*Input data:*
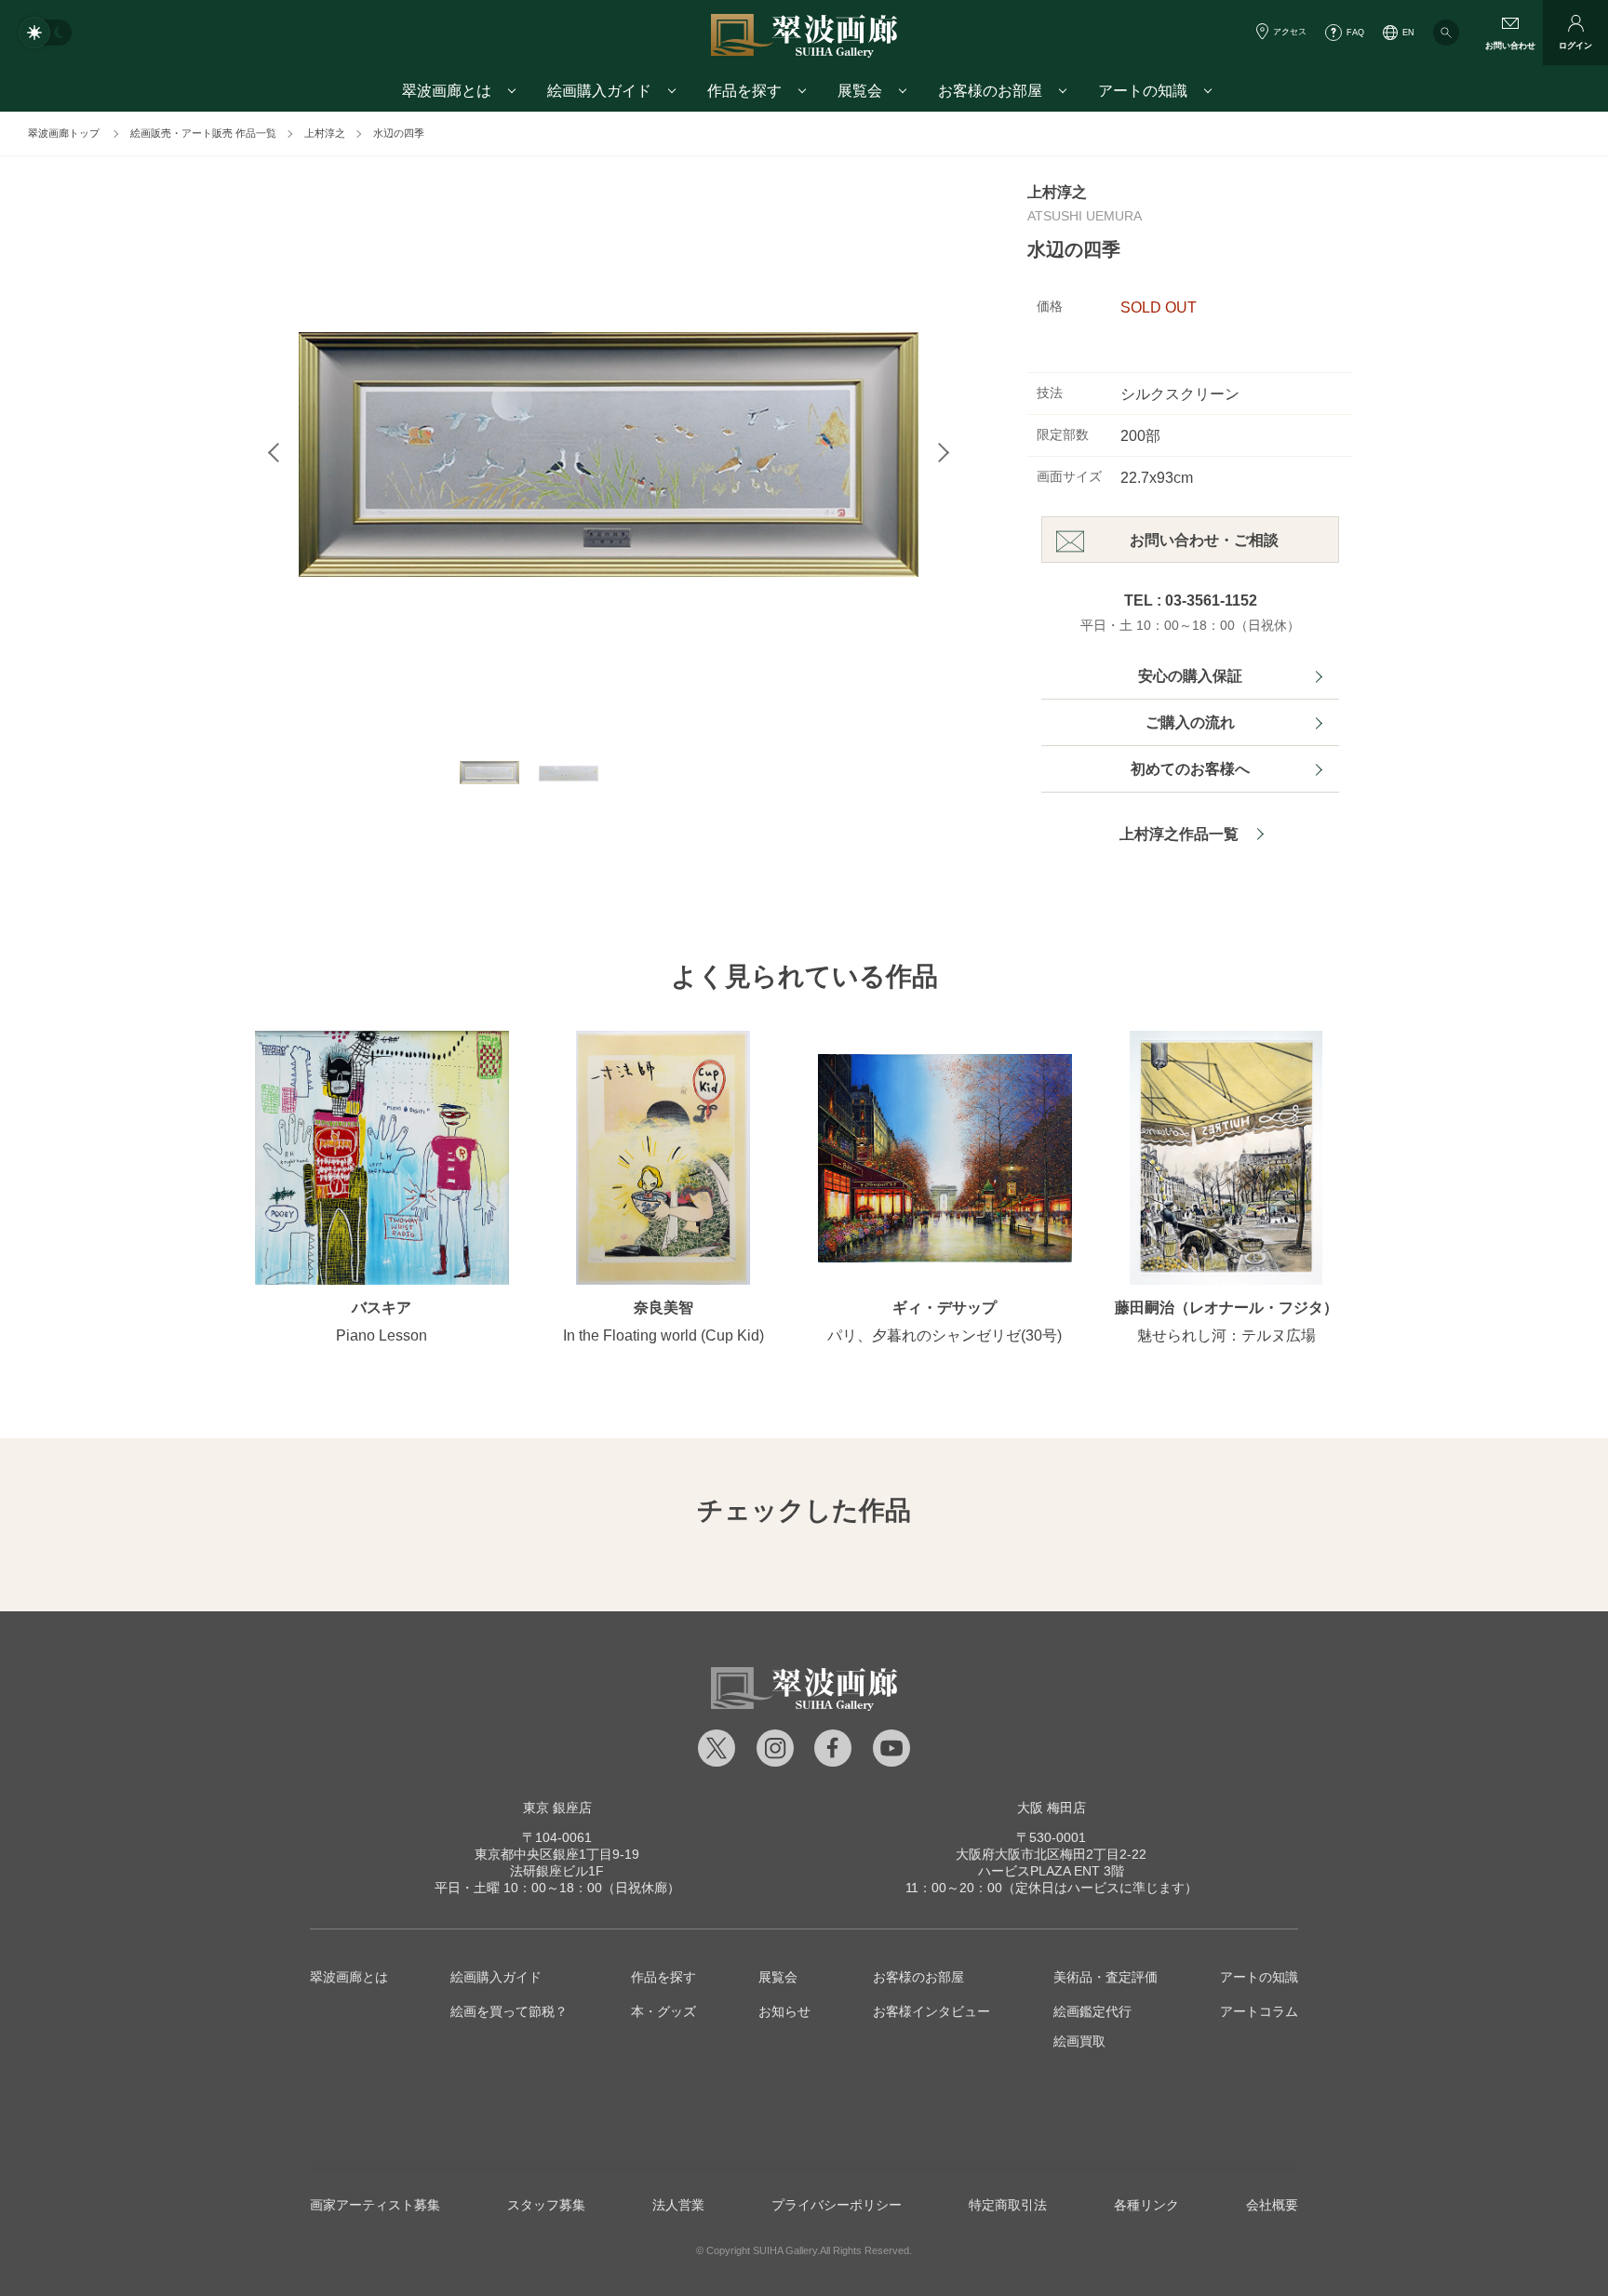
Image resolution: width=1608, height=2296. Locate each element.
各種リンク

--

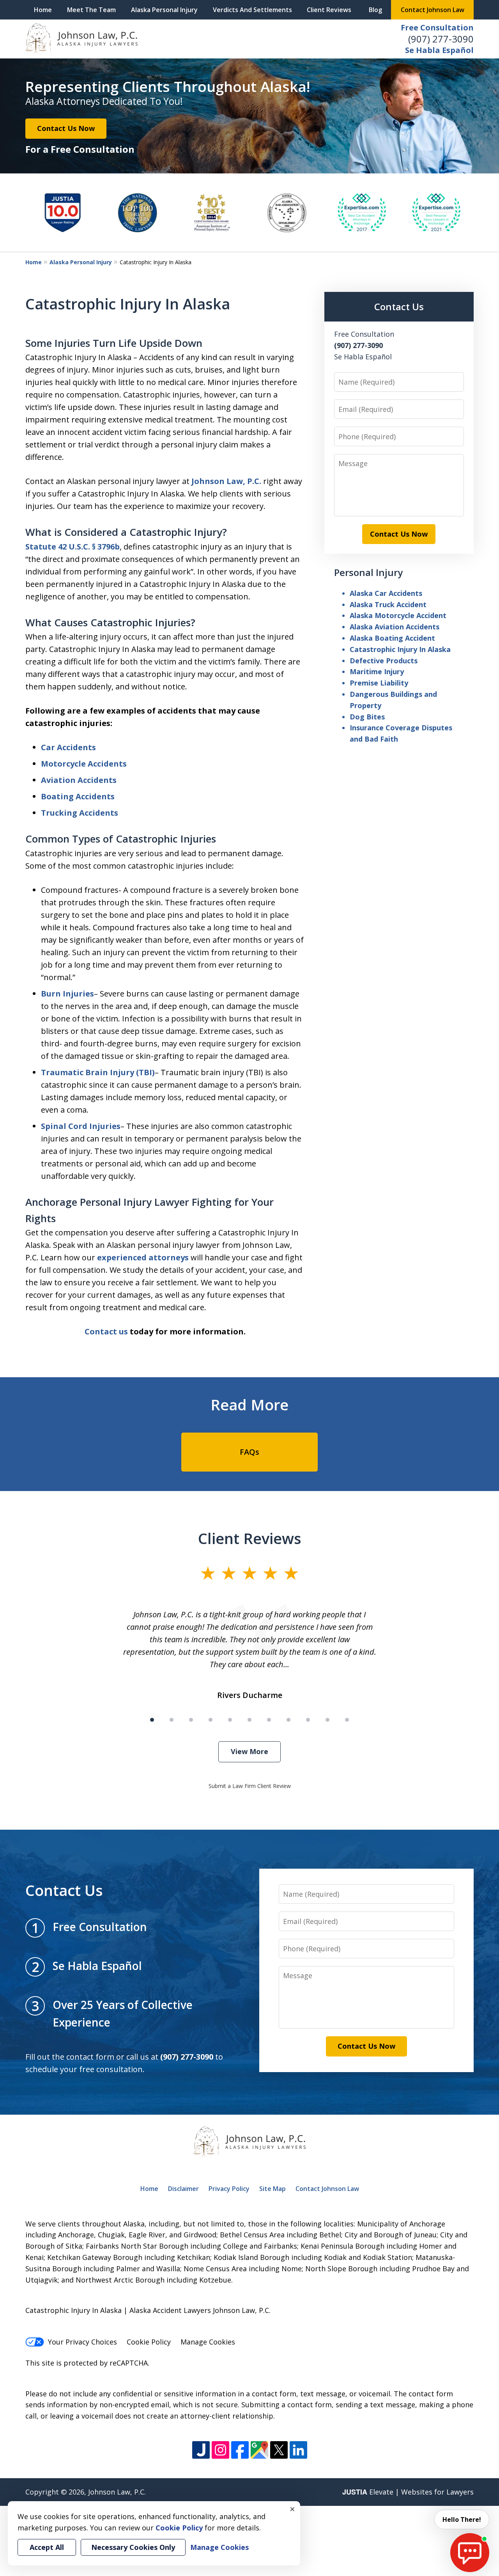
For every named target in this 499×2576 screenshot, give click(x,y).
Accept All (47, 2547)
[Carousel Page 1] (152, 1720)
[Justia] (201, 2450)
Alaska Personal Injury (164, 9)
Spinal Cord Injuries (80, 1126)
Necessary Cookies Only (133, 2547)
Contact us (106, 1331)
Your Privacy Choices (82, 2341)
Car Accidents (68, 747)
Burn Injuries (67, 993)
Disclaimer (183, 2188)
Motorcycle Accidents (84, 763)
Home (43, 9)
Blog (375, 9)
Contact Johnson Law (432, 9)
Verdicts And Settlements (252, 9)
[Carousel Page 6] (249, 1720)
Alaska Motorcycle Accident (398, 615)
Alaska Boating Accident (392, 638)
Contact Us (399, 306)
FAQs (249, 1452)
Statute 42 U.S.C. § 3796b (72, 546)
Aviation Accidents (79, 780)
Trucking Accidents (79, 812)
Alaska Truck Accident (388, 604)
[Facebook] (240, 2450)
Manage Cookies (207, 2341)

*Instructions for the task:*
Copy out whichever lines of the listing contain the word "Accidents".

*Solution below:*
Car Accidents (68, 747)
Motorcycle Accidents (84, 763)
Aviation Accidents (79, 780)
Trucking Accidents (79, 812)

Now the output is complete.